● **TASK TO COMPLETE**: Start with the line that holds "You are a GUI". Please copy it and each remaining line below exactly, leaving pictures out.

● **EXTRACTED RECORDS**:
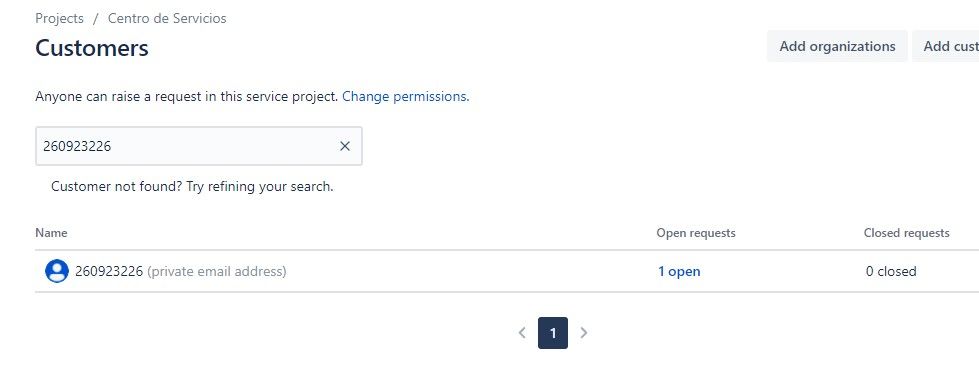
Task: Open the Projects breadcrumb link
Action: click(x=59, y=18)
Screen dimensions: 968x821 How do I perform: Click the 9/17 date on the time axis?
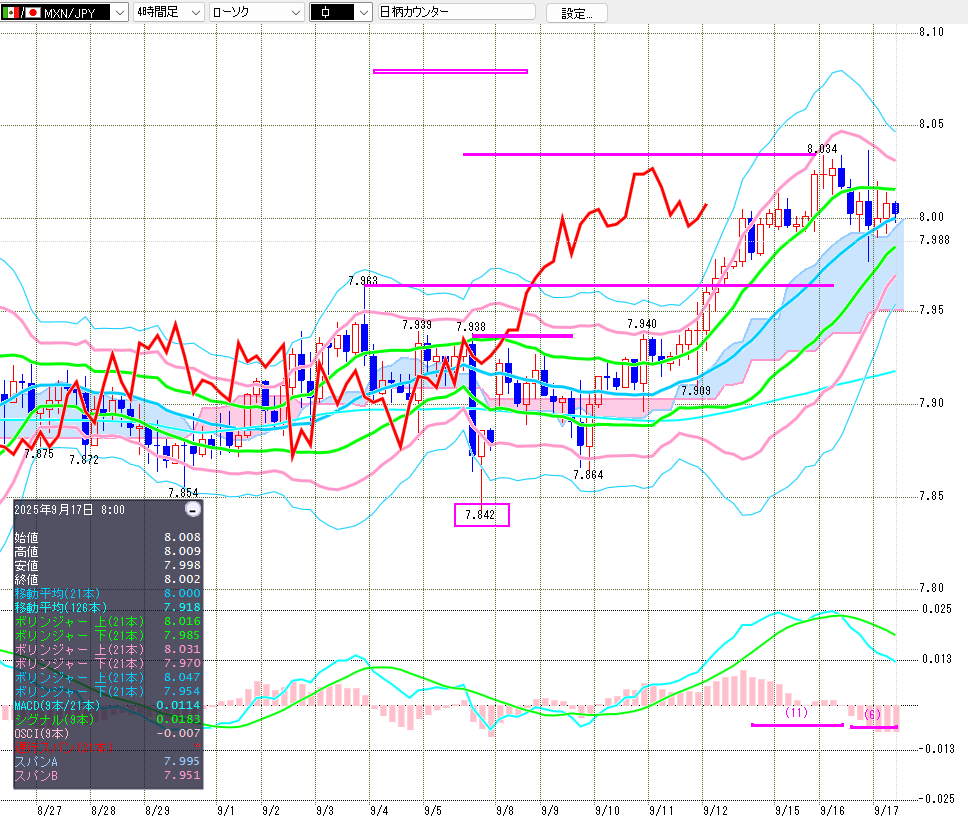click(884, 809)
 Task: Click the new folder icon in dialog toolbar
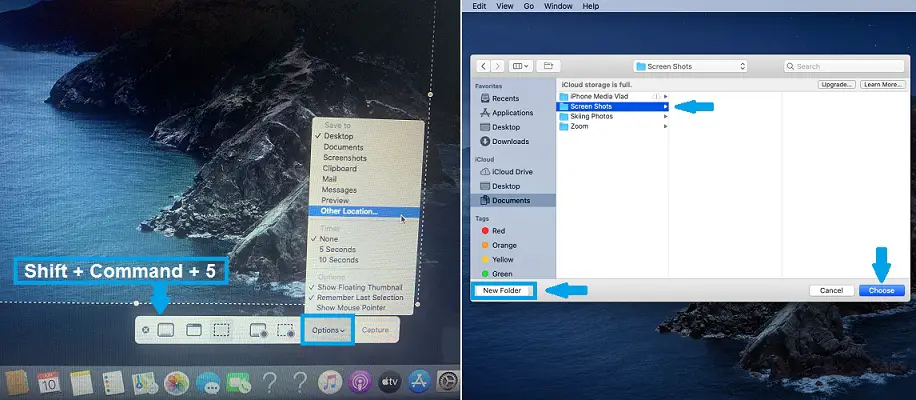tap(546, 66)
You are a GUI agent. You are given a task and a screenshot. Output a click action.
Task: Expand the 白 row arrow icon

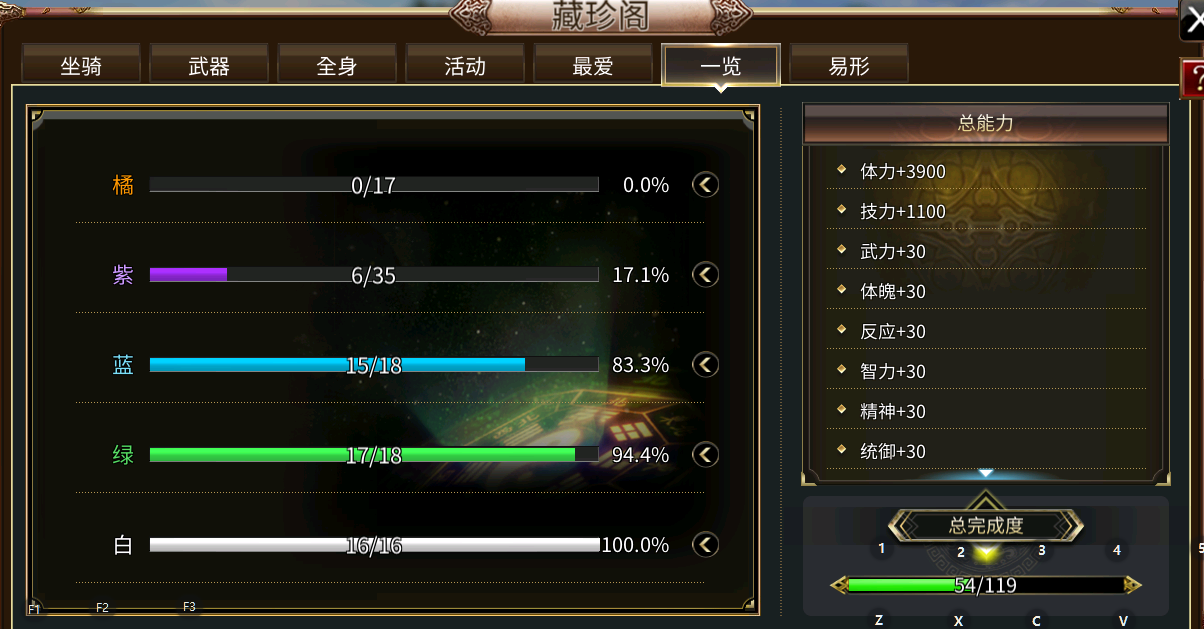point(706,545)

● **RESULT**:
You are a GUI agent. You are given a task and a screenshot. Output a click action.
Task: Expand the 白 row arrow icon

point(706,545)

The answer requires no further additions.